- [GOAL OF THE EXERCISE]: Scale the coordinates in the lines starting with the line that contains "detikX (613, 1684)" and going on through the line that contains "Berita (1176, 96)", both ends included. Rewrite each of those lines in full, multiplying both coordinates by 1.3 and rounding to whole numbers with halves rounded up, and output only those lines.

- [DATA IN THIS EXERCISE]:
===============

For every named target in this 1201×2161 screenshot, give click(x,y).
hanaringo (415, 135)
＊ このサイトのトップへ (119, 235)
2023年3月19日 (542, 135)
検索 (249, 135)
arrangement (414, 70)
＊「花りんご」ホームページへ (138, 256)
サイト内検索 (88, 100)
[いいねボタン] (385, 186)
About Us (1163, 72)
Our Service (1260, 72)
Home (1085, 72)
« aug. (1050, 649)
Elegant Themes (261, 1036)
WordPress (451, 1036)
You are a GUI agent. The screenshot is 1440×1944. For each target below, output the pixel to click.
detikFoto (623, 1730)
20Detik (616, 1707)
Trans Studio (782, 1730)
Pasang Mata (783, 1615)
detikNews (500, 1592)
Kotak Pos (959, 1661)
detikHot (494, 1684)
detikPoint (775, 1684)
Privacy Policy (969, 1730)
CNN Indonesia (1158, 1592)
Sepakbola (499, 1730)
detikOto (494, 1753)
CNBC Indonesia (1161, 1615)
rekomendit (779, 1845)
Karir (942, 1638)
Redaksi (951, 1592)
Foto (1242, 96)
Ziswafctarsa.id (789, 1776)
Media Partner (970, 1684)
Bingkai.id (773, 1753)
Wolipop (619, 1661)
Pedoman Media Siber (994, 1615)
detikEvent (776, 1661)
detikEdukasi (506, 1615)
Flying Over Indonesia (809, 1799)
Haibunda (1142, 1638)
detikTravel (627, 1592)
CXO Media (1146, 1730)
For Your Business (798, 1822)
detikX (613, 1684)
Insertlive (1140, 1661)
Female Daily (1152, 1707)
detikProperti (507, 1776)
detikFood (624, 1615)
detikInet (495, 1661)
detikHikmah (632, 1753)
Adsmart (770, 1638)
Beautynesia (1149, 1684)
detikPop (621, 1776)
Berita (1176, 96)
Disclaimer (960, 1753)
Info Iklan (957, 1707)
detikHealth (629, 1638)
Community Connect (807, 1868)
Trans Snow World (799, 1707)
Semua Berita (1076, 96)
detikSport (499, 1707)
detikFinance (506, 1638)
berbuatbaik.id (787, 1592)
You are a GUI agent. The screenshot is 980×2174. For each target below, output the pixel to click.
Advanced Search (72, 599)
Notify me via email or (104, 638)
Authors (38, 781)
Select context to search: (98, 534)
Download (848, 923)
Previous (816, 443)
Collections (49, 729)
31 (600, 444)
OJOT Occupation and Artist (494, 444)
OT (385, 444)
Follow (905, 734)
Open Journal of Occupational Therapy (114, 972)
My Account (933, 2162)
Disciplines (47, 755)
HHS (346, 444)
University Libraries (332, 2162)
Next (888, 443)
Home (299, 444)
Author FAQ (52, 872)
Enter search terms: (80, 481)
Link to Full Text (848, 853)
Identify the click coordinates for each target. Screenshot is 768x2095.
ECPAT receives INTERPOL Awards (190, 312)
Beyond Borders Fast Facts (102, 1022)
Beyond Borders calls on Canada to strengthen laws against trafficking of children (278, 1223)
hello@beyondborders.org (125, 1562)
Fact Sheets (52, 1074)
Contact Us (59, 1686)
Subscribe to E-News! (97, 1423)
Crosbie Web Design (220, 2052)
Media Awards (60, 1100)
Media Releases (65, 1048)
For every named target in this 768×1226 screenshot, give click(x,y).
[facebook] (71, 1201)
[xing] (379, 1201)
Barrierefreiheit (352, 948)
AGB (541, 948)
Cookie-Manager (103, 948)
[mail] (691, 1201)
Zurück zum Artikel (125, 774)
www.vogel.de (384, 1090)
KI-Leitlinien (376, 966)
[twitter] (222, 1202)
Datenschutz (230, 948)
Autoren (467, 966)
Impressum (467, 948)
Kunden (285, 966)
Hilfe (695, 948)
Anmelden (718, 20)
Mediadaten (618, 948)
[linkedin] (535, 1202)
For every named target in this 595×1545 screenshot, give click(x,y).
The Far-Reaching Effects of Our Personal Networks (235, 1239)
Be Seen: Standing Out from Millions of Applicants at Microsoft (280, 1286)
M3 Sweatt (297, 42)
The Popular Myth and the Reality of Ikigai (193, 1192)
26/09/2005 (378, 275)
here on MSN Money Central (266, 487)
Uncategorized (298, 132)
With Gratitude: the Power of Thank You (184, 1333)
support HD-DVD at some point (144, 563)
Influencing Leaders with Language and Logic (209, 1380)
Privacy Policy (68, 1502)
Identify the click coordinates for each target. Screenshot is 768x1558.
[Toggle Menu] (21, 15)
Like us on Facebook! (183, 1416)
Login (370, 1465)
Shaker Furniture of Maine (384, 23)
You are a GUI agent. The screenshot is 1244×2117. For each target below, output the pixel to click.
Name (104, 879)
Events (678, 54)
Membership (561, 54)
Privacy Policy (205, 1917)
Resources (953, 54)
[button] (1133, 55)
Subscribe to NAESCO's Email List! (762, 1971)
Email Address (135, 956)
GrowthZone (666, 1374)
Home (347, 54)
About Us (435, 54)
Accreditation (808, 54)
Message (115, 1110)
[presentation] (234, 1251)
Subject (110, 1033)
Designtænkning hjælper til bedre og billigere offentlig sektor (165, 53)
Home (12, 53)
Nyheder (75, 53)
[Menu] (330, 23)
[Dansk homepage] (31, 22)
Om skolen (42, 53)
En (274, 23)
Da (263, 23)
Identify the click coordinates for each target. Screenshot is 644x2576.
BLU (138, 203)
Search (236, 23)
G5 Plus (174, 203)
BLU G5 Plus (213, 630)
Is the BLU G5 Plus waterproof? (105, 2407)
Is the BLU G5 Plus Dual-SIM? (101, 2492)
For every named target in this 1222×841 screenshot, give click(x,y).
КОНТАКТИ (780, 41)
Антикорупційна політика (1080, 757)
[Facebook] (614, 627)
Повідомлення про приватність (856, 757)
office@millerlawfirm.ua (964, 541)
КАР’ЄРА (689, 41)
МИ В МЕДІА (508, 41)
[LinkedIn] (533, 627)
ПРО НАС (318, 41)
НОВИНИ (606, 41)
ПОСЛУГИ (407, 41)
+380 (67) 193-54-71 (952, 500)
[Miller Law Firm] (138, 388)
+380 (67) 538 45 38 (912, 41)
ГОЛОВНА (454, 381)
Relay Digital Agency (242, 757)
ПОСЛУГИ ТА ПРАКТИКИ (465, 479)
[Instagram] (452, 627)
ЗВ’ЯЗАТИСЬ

===============

- [WRITTEN SOLUTION]:
detikX (797, 2189)
Insertlive (1482, 2159)
Female Daily (1498, 2219)
detikProperti (659, 2309)
detikFood (811, 2100)
detikInet (644, 2159)
detikHikmah (822, 2279)
Adsmart (1001, 2129)
Beautynesia (1494, 2189)
detikPop (807, 2309)
Berita (1529, 125)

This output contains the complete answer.